A Built-In Web App

OnPrem.LLM includes a built-in web app to easily access and use LLMs. After installing OnPrem.LLM, you can start it by running the following command at the command-line:

# run at command-line
onprem --port 8000

Then, enter localhost:8000 in your Web browser to access the application:

The Web app is implemented with streamlit: pip install streamlit. If it is not already installed, the onprem command will ask you to install it. Here is more information on the onprem command:

$:~/projects/github/onprem$ onprem --help
usage: onprem [-h] [-p PORT] [-a ADDRESS] [-v]

Start the OnPrem.LLM web app
Example: onprem --port 8000

optional arguments:
  -h, --help            show this help message and exit
  -p PORT, --port PORT  Port to use; default is 8501
  -a ADDRESS, --address ADDRESS
                        Address to bind; default is 0.0.0.0
  -v, --version         Print a version

The app requires a file called config.yml exists in the onprem_data/webapp folder in the user’s home directory. This file stores information used by the Web app such as the model to use. If one does not exist, then a default one will be created for you and is also shown below:

# Default YAML configuration
llm:
  # model url (or model file name if previously downloaded)
  # if changing, be sure to update the prompt_template variable below
  model_url: https://huggingface.co/TheBloke/zephyr-7B-beta-GGUF/resolve/main/zephyr-7b-beta.Q4_K_M.gguf
  # number of layers offloaded to GPU
  n_gpu_layers: -1
  # the vector store type to use (dual, dense, or sparse)

---*---

**Check your understanding:**
**A.** In the OnPrem.LLM web app page, translate this sentence into Spanish: "This file stores information used by the Web app such as the model to use."
**B.** Write out the part of the OnPrem.LLM web app page starting with "# Default YAML" and going on through "dense, or sparse)".

**Extracted information:**
---*---

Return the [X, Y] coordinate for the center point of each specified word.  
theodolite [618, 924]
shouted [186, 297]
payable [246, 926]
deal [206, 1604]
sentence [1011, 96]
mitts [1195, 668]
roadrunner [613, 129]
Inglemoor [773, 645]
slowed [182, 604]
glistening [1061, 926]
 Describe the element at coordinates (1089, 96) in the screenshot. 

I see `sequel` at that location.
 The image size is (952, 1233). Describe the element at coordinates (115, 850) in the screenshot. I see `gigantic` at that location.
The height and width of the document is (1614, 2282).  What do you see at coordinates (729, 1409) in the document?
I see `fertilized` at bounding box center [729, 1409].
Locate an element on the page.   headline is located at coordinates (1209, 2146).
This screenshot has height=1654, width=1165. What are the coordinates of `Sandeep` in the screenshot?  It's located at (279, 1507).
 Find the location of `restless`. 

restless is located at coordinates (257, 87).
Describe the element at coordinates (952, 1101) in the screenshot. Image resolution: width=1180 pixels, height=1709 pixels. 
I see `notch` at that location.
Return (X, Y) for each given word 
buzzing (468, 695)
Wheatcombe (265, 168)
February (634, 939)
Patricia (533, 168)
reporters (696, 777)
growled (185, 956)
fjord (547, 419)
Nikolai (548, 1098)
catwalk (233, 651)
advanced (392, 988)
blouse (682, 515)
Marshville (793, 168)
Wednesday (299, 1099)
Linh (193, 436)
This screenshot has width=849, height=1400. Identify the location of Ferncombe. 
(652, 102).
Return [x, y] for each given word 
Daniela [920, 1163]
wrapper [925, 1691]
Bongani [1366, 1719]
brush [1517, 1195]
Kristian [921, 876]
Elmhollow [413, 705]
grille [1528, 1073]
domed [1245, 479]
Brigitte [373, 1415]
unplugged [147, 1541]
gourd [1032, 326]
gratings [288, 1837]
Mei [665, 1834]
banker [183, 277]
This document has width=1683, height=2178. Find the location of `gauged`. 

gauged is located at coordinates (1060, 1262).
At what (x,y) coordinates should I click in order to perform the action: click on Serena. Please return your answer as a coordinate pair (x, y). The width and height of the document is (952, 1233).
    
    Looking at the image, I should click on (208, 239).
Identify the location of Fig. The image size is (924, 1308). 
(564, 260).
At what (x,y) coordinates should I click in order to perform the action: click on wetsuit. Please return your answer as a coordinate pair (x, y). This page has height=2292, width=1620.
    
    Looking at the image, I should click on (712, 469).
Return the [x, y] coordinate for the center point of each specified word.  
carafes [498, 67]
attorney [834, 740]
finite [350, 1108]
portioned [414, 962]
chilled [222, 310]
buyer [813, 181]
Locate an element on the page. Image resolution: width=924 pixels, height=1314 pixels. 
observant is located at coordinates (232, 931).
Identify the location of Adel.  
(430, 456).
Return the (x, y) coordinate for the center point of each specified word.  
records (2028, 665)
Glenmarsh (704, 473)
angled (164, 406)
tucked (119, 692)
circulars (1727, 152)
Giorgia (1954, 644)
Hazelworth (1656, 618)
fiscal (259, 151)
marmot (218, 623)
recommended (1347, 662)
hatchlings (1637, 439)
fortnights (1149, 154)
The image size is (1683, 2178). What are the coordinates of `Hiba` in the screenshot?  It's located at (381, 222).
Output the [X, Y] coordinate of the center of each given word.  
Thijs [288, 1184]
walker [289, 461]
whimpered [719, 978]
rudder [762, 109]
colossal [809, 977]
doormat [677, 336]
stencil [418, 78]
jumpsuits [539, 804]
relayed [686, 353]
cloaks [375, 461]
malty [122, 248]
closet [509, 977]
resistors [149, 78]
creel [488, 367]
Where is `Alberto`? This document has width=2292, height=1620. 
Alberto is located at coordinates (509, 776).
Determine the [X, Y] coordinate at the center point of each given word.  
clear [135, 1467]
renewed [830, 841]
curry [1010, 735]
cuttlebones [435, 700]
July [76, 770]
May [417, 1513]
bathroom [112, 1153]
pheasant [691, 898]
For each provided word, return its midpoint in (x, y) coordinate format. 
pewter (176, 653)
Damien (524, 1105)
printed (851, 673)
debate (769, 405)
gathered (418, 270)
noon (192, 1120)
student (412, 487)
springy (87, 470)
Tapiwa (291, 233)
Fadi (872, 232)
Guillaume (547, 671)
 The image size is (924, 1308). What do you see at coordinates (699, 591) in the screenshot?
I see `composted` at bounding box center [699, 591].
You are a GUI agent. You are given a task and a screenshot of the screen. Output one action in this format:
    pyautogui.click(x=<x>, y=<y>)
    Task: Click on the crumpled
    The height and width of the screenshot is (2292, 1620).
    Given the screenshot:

---*---

**Per-task outputs:**
**A.** Este archivo almacena información que utiliza la aplicación web, como el modelo que se debe usar.

**B.**
# Default YAML configuration
llm:
  # model url (or model file name if previously downloaded)
  # if changing, be sure to update the prompt_template variable below
  model_url: https://huggingface.co/TheBloke/zephyr-7B-beta-GGUF/resolve/main/zephyr-7b-beta.Q4_K_M.gguf
  # number of layers offloaded to GPU
  n_gpu_layers: -1
  # the vector store type to use (dual, dense, or sparse)